Каждый из нас бывал Грегором Замзой. Как правило, во сне и ненадолго. В смысле, испытывал чувство вселения в некий очень неприятный организм. Ну вот. Я очень боюсь пауков и недавно почти себя ощутил таковым. Ибо при чтении романа Игоря Савельева1 будто отрастил себе еще две пары глаз. У паука этих пар четыре, у меня было три.
Сейчас объясню, отчего так. О книгах Савельева я собирался написать очень давно. С тех пор, как прочитал «Бледный город. Повесть про автостоп». Иной взгляд на любимое занятие и любимый фрагмент мира интересен всегда. Но вдруг оказалось: к моменту, когда мне попалась эта повесть, автор уже выпустил роман «Терешкова летит на Марс», где речь шла о менее известных мне сущностях. Хотя про финал юности и начало молодости новых поколений читать интересно всегда. Спустя малое время вышли «ZЕВС» и «Верхом на малиновом козле». Их читал с удивлением, понимая, что надо б поподробнее изучить, но в целом соглашался с критиками, благо их вниманием Савельев никогда не был обижен. Общее мнение коллективного разума звучало так, что, мол, автор удивительно талантлив, становится все лучше и лучше, но его истинного уровня никто не знает, и неизвестно, где этот самый уровень. В целом, повторю, соглашаясь, отмечал один момент: стилистические неровности обусловлены разнообразием тематик и соответствующим ходом авторской стилистики — ходом во многие стороны одновременно.
С тем и сел читать «Айронмаску» — думая: пора ли уже написать о Савельеве нечто обзорное и большое либо составить заметку-зарубку на будущее. Победил второй вариант, однако не будем спешить. Итак, первой парой глаз читал книгу, определяя ее место в контексте писательских поисков. Отметил сохранившиеся стилистические моменты. Савельев всегда интересно и на драйве излагает микросюжеты, но между ними следуют короткие вставки, которые писатель будто стремится завершить как можно скорее. Получается нечто вроде колец между звеньями бамбуковой удочки — явные неровности на приятной поверхности удилища.
Из добрых моментов сохранилось умение технично обмануть читателя. Скажем, мы привыкли: когда в книге вне видимого иронического контекста упоминается, что герой «все понял», герой, как правило, действительно что-то понимает. А здесь иначе:
Это конвой, понял Алекс.
— Завтра попозже, в десять, в половине одиннадцатого, а на сегодня вы свободны.
Это не конвой, понял Алекс.
И так всю книгу. В финале, правда, герой что-то поймет, но совсем немножко и не то. У него другая суперспособность, описанная вполне однозначно: «Алекс перетерпел и победил — как делал в жизни не раз». А вот где не дотерпел, там проигрывает. Это и про особенности русской жизни, и не только о ней.

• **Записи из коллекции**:
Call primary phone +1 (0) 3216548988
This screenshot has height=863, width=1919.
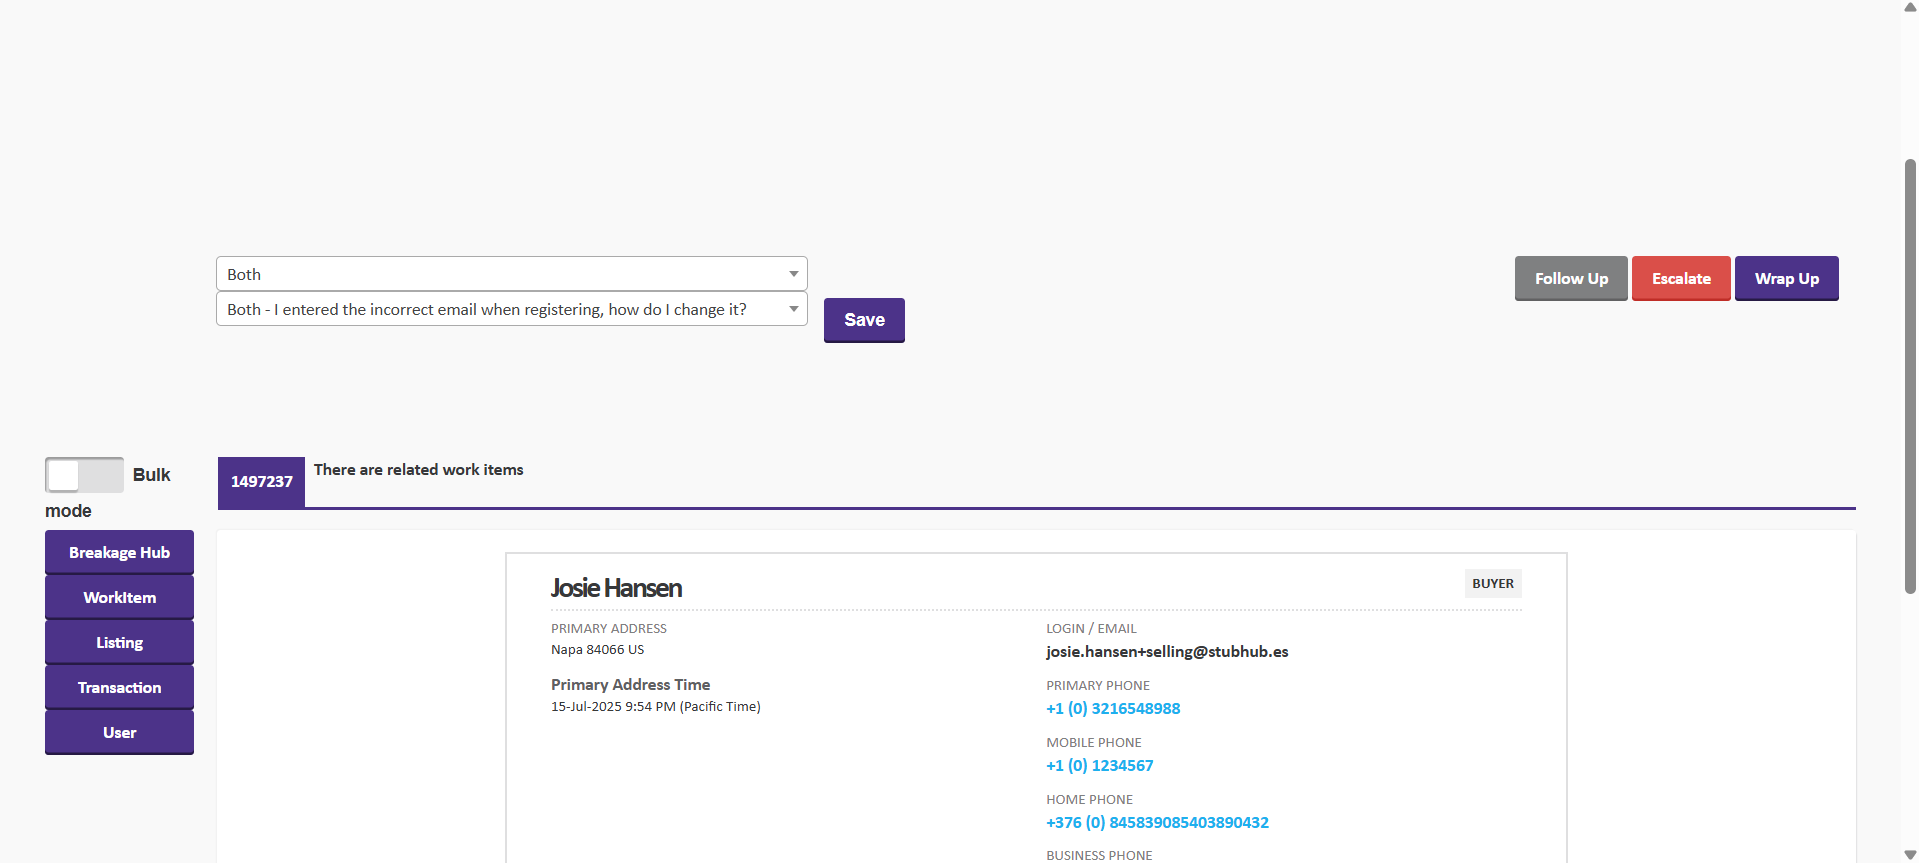(1112, 709)
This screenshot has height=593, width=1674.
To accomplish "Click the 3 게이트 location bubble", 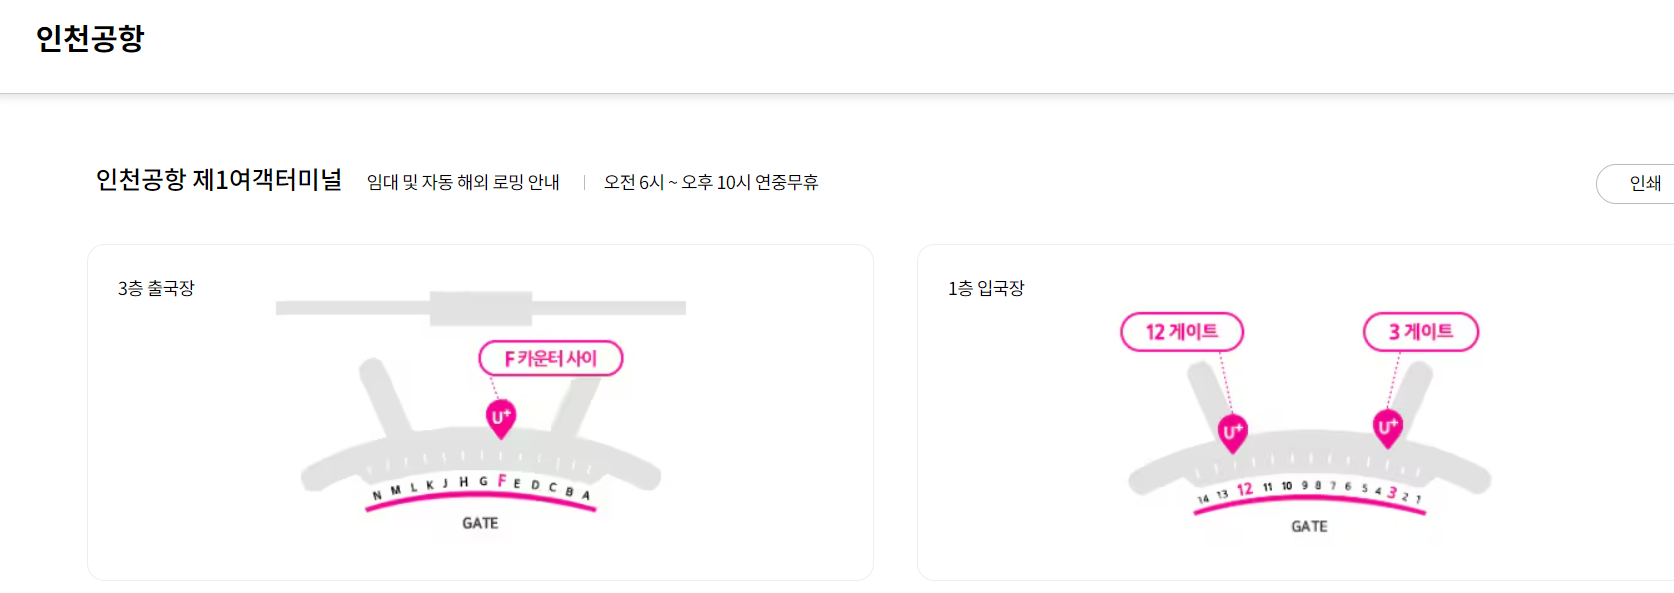I will coord(1420,331).
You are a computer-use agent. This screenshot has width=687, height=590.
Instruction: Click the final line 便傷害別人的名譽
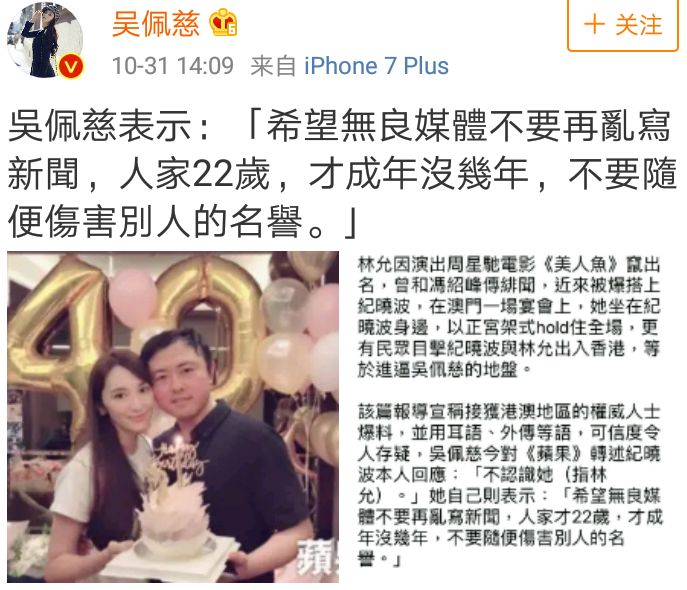[x=156, y=221]
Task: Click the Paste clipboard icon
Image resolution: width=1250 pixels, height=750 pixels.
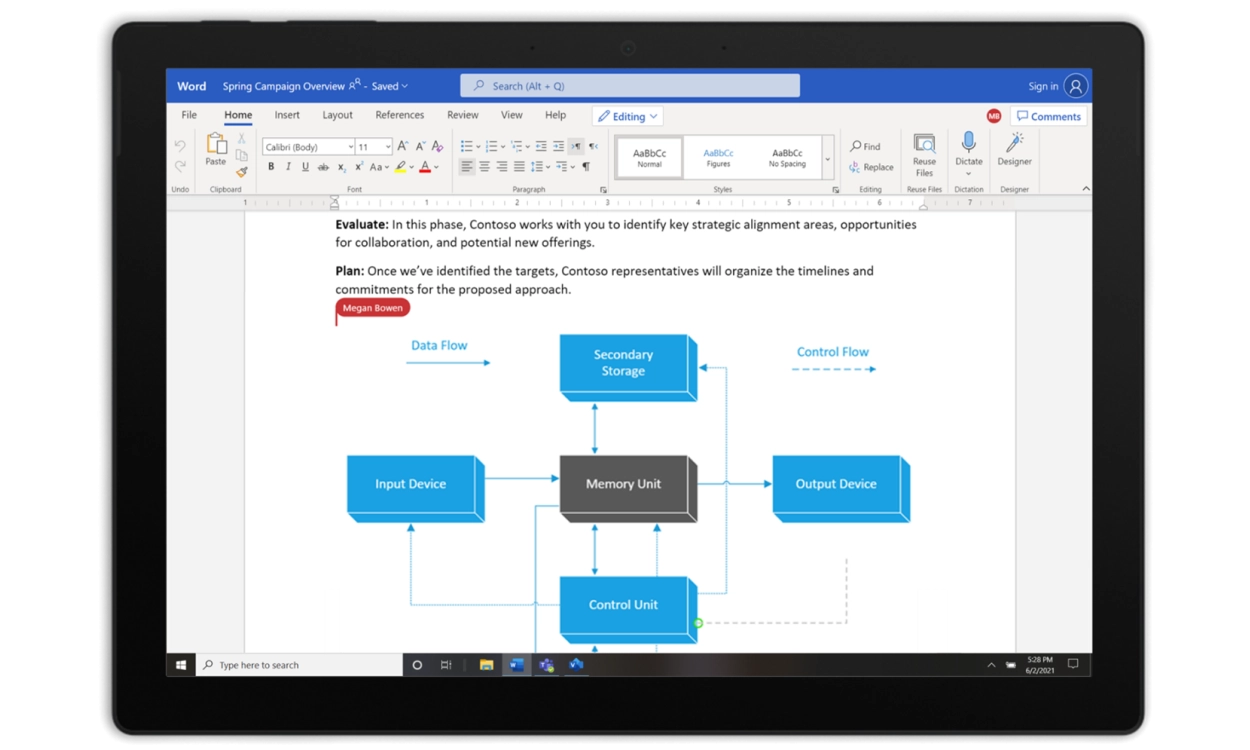Action: point(216,148)
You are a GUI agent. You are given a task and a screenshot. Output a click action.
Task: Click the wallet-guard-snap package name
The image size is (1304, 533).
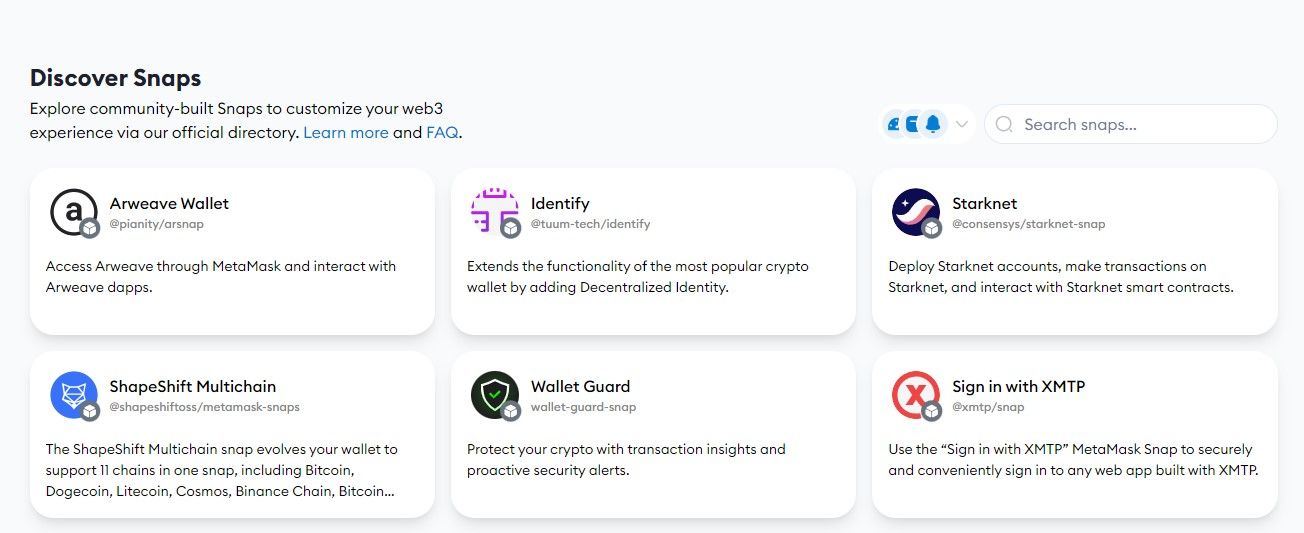[x=583, y=407]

• **Суть задания**:
Скопируйте без изменений фрагмент рецензии на роман «Айронмаска» от «Из добрых моментов» до «не конвой, понял Алекс.» включительно.

• **Решение задания**:
Из добрых моментов сохранилось умение технично обмануть читателя. Скажем, мы привыкли: когда в книге вне видимого иронического контекста упоминается, что герой «все понял», герой, как правило, действительно что-то понимает. А здесь иначе:
Это конвой, понял Алекс.
— Завтра попозже, в десять, в половине одиннадцатого, а на сегодня вы свободны.
Это не конвой, понял Алекс.